Start of Extract
Read Also: Is anti-Semitism essential for the survival and growth of Zionism and Jewish peoplehood?

 “The law of our Torah is to have mercy on our soldiers and to save them.

This is the real moral behind Israel’s Torah and we must not feel guilty due to foreign morals,” he was quoted as saying by the Hebrew newspaper Ma’ariv in 2004.

“A thousand non-Jewish lives are not worth a Jew’s fingernail.”

Lior is not a marginal figure in the Zionist religious establishment.

According to the late rabbi Menachem Froman, Lior “is considered among the most learned sages of the Torah in Israel..”

Another Rabbi, David Batzri, told followers that “it is impossible to mix the pure with the impure. They (the Arabs) are a blight, a devil, a disaster.  The  Arabs are donkeys, and we have to ask ourselves why God didn’t create them to walk on all four. Well, the answer is that they are needed to build and clean. They don’t have any place in our schools.”

In May 2007,  Mordechai  Elyahu, a former Chief Rabbi of  Israel, issued an edict that would permit the Israeli army to murder hundreds of thousands of Palestinians .

“If they don’t stop after we kill 100, then we must kill a thousand. And if they don’t stop after 1,000, then we must kill 10,000.  If they still don’t stop we must kill 100,000. Even a million. Whatever it takes to make them stop.”

Read Also: Israel’s intense Practices to Uproot the Palestinians in Jerusalem

Interestingly, these and like-minded rabbis are the actual rulers in Israel today, especially following the formation of the latest government, headed by Benyamin Netanyahu.

How the US sought to restrain Israeli bellicosity

Successive U.S. administrations have always sought to restrain Israel’s genocidal propensity, hoping that the Zionist state would not embark on wholesale genocidal massacres of Palestinians.

Normally, the US would give Israel state-of-the-art of the American technology of death. For example, Israel usually receives some of the latest and most lethal war systems before NATO  members and in some cases before the US armed forces themselves. Thanks to this policy, the Israeli air-force is now only second to the US air-force.

Thus, the Israeli air-force can easily defeat the Royal British air-force, the French air-force, the Russian air-force, and the Chinese air-force.
End of Extract
Start of Material for this exercise
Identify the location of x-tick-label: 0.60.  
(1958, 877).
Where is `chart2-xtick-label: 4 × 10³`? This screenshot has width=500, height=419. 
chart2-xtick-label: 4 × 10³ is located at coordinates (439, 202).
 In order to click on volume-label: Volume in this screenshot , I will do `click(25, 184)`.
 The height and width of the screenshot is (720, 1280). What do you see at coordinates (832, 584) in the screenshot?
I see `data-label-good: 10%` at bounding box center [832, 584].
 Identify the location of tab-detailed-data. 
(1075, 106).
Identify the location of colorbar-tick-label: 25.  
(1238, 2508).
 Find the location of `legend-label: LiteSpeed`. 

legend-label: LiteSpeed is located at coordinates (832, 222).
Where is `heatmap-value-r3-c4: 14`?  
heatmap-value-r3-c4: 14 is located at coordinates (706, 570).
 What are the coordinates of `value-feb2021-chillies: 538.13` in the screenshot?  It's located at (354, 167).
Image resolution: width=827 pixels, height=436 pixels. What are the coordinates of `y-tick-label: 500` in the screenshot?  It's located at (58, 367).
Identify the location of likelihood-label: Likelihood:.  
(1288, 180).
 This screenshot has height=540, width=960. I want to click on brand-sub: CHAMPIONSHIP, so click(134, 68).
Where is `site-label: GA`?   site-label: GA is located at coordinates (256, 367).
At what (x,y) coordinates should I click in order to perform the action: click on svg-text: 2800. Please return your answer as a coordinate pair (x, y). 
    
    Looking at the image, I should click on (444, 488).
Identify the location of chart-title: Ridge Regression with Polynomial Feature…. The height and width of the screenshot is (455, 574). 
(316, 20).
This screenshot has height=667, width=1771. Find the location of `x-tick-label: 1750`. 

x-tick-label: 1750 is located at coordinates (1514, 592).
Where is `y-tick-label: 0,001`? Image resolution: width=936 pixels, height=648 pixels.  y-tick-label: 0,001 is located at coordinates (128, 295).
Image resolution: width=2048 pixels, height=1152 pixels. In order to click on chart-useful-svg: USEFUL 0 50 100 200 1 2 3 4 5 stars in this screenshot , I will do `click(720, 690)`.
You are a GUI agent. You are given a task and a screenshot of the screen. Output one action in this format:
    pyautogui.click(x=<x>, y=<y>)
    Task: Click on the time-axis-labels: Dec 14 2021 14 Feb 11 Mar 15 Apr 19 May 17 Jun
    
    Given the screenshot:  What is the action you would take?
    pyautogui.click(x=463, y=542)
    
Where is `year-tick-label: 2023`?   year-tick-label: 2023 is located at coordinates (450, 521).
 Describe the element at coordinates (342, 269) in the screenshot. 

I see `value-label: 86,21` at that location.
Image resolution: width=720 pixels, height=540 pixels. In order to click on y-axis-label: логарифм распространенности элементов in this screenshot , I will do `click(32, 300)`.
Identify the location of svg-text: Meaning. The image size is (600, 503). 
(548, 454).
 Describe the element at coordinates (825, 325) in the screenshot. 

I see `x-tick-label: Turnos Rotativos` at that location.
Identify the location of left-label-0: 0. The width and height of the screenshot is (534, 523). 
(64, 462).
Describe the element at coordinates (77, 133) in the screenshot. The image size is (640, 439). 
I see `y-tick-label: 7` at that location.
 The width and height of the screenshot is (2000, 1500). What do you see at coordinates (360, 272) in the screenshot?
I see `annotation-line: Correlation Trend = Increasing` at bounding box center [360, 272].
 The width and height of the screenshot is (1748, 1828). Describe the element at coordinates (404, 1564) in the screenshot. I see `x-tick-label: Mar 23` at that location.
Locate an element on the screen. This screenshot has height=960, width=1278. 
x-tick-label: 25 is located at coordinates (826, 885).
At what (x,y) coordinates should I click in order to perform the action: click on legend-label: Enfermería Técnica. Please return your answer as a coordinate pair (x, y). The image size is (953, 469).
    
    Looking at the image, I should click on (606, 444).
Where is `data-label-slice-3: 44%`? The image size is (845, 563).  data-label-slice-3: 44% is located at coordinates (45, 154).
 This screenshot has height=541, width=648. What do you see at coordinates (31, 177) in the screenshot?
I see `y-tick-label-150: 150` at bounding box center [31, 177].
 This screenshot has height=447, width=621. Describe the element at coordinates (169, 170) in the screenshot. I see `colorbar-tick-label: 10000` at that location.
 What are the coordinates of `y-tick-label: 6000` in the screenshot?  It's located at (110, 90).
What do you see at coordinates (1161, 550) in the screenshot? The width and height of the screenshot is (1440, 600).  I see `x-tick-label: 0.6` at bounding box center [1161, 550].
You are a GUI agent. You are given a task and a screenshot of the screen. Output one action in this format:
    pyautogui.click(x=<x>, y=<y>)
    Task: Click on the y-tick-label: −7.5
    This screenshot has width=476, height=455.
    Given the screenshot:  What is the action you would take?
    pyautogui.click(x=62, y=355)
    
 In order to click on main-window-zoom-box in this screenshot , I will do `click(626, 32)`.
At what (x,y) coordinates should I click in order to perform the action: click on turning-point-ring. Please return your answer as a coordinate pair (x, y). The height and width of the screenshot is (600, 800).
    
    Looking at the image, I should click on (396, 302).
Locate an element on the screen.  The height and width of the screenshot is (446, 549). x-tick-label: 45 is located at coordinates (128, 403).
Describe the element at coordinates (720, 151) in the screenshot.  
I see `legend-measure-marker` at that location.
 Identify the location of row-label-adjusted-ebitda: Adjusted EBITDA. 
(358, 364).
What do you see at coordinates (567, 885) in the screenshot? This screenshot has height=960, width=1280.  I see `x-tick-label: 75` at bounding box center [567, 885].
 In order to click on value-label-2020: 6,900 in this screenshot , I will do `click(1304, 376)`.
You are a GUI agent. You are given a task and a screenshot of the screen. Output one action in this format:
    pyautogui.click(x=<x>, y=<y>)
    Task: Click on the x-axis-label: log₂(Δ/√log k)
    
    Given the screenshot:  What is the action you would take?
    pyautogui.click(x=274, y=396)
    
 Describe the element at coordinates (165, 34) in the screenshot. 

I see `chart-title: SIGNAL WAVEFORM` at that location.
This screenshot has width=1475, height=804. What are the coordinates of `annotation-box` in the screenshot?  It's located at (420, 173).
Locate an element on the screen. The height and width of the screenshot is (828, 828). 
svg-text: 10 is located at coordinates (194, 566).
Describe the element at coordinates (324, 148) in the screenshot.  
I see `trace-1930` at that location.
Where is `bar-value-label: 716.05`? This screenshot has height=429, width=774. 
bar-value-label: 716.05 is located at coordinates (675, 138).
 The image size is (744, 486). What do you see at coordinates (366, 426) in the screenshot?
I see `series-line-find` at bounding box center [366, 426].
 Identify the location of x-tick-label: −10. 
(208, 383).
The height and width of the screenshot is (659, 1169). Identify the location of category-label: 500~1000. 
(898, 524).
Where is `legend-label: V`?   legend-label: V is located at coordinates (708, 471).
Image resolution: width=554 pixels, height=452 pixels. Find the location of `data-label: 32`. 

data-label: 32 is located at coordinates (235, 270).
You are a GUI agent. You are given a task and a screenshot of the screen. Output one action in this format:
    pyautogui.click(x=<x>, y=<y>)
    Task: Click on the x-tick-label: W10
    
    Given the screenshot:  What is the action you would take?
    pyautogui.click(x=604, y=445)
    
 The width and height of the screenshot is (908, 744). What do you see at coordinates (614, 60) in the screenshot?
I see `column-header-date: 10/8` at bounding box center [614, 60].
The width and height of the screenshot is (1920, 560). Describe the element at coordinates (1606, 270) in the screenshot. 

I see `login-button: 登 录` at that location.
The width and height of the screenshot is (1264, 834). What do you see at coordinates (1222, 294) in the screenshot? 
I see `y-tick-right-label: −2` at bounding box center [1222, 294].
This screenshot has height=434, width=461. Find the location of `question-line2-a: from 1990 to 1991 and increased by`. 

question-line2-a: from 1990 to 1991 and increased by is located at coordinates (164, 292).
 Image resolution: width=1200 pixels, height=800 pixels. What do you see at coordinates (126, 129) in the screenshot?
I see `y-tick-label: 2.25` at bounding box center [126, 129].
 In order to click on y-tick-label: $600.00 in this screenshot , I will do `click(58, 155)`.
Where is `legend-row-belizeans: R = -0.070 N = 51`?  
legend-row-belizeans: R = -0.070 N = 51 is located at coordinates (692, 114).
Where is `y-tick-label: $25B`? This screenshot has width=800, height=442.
End of Material for this exercise
▸ **Job 1**
Answer these questions on the extract:
(a) Which newspaper quoted Lior in 2004?
(b) Whose view is cited that Lior is considered among the most learned sages of the Torah in Israel?
(c) According to the extract, which air force is the Israeli air force second to?
▸ **Job 2**
Transcribe the entries from the line with "Image resolution: width=720" up to and including the line with "This screenshot has height=447, width=621.".
The extract and the entries are unrelated materials.

▸ **Exercise solution 1**
(a) The Hebrew newspaper Ma'ariv.
(b) The late rabbi Menachem Froman's.
(c) The US air force.

▸ **Exercise solution 2**
Image resolution: width=720 pixels, height=540 pixels. In order to click on y-axis-label: логарифм распространенности элементов in this screenshot , I will do `click(32, 300)`.
Identify the location of svg-text: Meaning. The image size is (600, 503). 
(548, 454).
 Describe the element at coordinates (825, 325) in the screenshot. 

I see `x-tick-label: Turnos Rotativos` at that location.
Identify the location of left-label-0: 0. The width and height of the screenshot is (534, 523). 
(64, 462).
Describe the element at coordinates (77, 133) in the screenshot. The image size is (640, 439). 
I see `y-tick-label: 7` at that location.
 The width and height of the screenshot is (2000, 1500). What do you see at coordinates (360, 272) in the screenshot?
I see `annotation-line: Correlation Trend = Increasing` at bounding box center [360, 272].
 The width and height of the screenshot is (1748, 1828). Describe the element at coordinates (404, 1564) in the screenshot. I see `x-tick-label: Mar 23` at that location.
Locate an element on the screen. This screenshot has height=960, width=1278. 
x-tick-label: 25 is located at coordinates (826, 885).
At what (x,y) coordinates should I click in order to perform the action: click on legend-label: Enfermería Técnica. Please return your answer as a coordinate pair (x, y). The image size is (953, 469).
    
    Looking at the image, I should click on (606, 444).
Where is `data-label-slice-3: 44%`? The image size is (845, 563).  data-label-slice-3: 44% is located at coordinates (45, 154).
 This screenshot has height=541, width=648. What do you see at coordinates (31, 177) in the screenshot?
I see `y-tick-label-150: 150` at bounding box center [31, 177].
 This screenshot has height=447, width=621. Describe the element at coordinates (169, 170) in the screenshot. I see `colorbar-tick-label: 10000` at that location.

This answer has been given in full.